Obtained from a variety of animals including sheep, goats, muskoxen and rabbits, wool has sealed its status as one of the most versatile and desired textiles due to its expansive properties. Used in everything from apparel to medical textiles and military applications, the fiber is revered for its high durability, moisture-wicking abilities, wrinkle resistance, shape retention and comfort. At Beyond Scarf, our scarves are crafted from the finest wools, resulting in incredible softness, superior drape, a lustrous appearance and a luxurious handle.
Weaves and Knits
Wool can be knitted, woven or felted into cloth. Knitted fabrics are created by interlooping a single continuous yarn, while woven fabrics are produced by intersecting warp and weft yarns. Felting—one of the oldest fiber crafts—is the process of matting, condensing and pressing wool fibers to form cloth. Many of Beyond Scarf’s wool scarves are crafted using a fine twill construction, a textile weave that produces a diagonal rib effect.
History & Production
Cashmere originated in the Himalayan regions of Central and Southwest Asia, where the earliest documented usage dates back to the 14th century. Cashmere derived its name from Kashmir, a region now in northern India that was renowned in Europe during the nineteenth century for its production of luxurious shawls. Cashmere goats have since settled in other mountainous countries including China and Mongolia. By growing thick, insulating coats, cashmere goats thrive in the frigid mountain winters. Come spring when natural shedding occurs, the goats are combed for their downy undercoat fibers that produce incredibly soft and lofty wool. It takes a single goat one year to produce enough cashmere for a scarf.
There’s good reason why cashmere has been coined “the golden fleece” and “the diamond fiber”. With a silky handle and unparalleled softness—combined with a manually rigorous gathering and production process—cashmere is the epitome of true luxury. The fiber is naturally lightweight but boasts superior warmth and insulation properties, making it ideal for a range of seasons and climes. Cashmere also boasts good dyeability, making it possible to dye and print cashmere textiles in a wide range of colors.
Weaves and Knits
Like wool, cashmere can be knitted or woven into cloth. At Beyond Scarf we carry a variety of cashmere designs including scarves, cowls and ponchos that have been crafted using a luxuriously dimensional rib-knit construction.
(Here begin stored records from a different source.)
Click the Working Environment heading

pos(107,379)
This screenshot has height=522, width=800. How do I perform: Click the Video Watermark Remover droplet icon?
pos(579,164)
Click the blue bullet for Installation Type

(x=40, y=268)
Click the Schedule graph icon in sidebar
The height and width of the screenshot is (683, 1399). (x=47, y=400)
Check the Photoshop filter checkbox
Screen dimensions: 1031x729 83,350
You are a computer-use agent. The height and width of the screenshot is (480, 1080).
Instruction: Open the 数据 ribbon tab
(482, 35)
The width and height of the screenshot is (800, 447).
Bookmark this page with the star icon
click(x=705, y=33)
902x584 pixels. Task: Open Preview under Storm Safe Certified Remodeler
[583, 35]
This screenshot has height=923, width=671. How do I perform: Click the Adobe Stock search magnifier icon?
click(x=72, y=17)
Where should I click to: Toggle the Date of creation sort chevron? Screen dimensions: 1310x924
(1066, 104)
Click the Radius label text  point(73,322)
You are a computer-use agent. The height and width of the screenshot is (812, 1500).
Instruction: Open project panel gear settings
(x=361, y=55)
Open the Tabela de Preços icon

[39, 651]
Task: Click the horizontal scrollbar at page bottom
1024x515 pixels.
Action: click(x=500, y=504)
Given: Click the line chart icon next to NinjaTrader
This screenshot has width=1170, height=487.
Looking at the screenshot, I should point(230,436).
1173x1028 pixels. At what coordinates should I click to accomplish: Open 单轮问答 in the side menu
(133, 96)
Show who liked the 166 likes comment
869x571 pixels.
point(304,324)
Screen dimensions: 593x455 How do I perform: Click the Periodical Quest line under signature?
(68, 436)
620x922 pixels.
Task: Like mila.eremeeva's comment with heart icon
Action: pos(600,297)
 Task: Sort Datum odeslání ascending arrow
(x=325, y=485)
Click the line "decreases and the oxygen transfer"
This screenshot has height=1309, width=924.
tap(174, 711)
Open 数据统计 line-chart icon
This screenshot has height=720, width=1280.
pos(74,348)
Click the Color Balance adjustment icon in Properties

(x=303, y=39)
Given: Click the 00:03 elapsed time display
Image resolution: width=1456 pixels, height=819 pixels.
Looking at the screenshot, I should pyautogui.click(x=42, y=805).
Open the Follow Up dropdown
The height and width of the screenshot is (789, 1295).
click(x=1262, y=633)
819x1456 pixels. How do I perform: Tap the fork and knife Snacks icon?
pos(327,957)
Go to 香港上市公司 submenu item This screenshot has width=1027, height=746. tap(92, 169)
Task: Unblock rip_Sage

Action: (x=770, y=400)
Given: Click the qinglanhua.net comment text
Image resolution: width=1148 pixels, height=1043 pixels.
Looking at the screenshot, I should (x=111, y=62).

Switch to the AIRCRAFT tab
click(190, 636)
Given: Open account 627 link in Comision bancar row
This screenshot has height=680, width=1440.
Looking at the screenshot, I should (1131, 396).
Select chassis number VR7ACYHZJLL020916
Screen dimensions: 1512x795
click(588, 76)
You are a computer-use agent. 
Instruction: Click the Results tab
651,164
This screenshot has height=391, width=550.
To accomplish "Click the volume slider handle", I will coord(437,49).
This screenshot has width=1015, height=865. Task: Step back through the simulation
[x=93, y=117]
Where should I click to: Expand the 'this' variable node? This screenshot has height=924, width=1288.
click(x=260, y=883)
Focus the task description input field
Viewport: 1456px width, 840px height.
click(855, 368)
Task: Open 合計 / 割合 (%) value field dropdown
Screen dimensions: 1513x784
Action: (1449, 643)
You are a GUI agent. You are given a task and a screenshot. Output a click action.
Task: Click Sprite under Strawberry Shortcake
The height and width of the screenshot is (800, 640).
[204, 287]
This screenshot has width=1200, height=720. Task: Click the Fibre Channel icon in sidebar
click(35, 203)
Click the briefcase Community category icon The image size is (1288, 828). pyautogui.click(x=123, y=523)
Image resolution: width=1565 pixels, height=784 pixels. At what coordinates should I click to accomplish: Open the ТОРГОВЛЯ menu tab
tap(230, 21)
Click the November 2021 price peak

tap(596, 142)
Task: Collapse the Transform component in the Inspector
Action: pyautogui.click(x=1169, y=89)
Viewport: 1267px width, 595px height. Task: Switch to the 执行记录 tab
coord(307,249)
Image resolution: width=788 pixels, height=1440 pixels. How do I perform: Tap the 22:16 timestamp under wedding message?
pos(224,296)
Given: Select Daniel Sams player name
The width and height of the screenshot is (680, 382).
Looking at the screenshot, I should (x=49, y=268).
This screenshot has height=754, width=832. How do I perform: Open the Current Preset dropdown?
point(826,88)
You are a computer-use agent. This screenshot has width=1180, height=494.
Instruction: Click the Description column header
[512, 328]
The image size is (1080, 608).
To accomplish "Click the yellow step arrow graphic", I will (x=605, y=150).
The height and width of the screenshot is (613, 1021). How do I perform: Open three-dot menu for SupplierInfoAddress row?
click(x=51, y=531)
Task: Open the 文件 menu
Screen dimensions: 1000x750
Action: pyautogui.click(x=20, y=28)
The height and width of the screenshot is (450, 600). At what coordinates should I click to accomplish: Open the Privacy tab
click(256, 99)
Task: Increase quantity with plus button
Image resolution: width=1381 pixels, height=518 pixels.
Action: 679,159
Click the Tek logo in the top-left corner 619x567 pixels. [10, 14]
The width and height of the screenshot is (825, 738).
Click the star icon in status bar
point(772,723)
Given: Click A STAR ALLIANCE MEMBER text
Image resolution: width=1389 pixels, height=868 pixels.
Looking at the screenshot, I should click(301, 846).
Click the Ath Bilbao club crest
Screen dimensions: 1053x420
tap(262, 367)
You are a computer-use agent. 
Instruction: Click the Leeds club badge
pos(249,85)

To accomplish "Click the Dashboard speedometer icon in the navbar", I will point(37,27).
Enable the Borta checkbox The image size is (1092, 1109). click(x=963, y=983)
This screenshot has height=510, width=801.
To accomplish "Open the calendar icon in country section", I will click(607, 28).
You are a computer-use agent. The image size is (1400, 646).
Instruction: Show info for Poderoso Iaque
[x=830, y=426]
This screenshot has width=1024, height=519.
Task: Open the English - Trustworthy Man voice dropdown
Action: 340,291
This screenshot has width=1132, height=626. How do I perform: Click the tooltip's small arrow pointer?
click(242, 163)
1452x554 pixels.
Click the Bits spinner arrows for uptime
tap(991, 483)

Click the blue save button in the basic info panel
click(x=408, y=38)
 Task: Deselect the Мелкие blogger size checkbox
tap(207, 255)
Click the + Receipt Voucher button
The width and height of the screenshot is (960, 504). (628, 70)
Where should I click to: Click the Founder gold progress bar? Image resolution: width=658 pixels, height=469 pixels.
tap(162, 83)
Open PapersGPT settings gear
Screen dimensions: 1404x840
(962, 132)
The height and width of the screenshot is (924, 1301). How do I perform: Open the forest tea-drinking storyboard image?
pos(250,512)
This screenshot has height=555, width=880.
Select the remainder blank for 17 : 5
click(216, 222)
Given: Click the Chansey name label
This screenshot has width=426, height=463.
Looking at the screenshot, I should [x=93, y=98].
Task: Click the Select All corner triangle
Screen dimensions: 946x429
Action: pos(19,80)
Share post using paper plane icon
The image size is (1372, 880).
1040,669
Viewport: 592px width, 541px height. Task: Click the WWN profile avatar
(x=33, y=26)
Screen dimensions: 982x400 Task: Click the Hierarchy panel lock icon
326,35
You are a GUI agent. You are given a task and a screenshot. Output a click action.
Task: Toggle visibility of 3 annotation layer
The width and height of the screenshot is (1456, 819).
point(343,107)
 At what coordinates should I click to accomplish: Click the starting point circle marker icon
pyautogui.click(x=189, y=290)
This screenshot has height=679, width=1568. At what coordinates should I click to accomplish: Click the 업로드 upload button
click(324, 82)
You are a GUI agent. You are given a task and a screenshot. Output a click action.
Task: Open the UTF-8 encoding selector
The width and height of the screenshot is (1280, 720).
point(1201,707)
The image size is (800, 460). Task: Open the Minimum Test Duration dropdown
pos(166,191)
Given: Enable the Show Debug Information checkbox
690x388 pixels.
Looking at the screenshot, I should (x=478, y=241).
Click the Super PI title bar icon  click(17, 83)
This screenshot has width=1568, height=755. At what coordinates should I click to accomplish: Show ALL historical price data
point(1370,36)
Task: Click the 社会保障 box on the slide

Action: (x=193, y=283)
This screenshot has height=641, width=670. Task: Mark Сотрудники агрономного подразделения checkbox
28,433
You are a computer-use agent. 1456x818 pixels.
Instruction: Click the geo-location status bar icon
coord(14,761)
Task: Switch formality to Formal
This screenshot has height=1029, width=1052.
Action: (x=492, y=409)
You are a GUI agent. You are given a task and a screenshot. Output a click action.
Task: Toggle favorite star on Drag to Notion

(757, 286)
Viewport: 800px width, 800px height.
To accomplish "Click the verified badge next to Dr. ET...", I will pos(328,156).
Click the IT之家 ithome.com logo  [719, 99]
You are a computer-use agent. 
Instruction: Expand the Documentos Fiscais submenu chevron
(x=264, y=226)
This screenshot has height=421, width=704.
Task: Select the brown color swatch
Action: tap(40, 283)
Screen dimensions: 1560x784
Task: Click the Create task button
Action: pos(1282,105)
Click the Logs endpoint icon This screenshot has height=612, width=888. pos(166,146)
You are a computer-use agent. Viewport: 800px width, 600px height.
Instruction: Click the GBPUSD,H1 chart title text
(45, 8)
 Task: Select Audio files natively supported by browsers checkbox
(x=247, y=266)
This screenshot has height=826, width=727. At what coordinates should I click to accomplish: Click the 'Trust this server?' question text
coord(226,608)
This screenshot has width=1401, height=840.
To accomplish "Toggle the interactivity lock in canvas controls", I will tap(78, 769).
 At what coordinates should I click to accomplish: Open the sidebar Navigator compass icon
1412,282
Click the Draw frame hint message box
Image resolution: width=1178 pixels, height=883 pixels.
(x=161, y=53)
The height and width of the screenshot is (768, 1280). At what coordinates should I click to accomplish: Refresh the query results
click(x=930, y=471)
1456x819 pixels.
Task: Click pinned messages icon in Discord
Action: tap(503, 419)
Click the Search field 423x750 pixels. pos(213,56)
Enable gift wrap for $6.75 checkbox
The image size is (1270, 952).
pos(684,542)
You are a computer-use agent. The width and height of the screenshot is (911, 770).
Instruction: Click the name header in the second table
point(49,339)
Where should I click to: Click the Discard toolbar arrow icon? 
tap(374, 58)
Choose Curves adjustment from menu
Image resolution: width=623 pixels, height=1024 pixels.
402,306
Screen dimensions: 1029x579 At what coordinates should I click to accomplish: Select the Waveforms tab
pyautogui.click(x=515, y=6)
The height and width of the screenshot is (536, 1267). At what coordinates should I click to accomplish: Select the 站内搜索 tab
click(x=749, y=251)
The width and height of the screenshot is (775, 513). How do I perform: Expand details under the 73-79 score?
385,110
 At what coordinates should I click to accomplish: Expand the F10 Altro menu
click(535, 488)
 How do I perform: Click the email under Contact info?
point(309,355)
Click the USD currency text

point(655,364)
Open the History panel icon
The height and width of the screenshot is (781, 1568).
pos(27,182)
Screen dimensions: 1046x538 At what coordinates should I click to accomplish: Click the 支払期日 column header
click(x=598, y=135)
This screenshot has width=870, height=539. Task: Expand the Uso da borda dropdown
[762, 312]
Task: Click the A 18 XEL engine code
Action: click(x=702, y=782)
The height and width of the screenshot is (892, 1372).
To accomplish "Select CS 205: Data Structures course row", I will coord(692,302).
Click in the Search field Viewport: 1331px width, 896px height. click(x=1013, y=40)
While natural fibers boast a myriad of desirable properties, they are often blended with synthetic fibers to strengthen and complement their inherent attributes. The result can include superior color fastness, stunning prints, optimum softness, increased drapability and more. At Beyond Scarf we carefully select blends that mix luxurious natural fibers with high-grade synthetics such as modal or premium viscose.
Considered a variety of rayon, modal is a bio-based fiber crafted from the reconstituted cellulose of beech trees. While it bears similar properties to cotton and can be used on its own, modal is highly desirable in blends for its added durability, increased breathability, shrink resistance, superior softness and drape. A selection of our silk, linen and cashmere scarves is blended with modal, resulting in an opulent handle and brilliantly colored designs.
Crafted from regenerated cellulose produced from plants such as bamboo, soy and sugar cane, viscose has a silk-inspired feel and retains rich and vibrant colors. Viscose is blended into a small range of our silk scarves for its increased abrasion resistance and ability to be easily dyed in a range of spectacular pigments.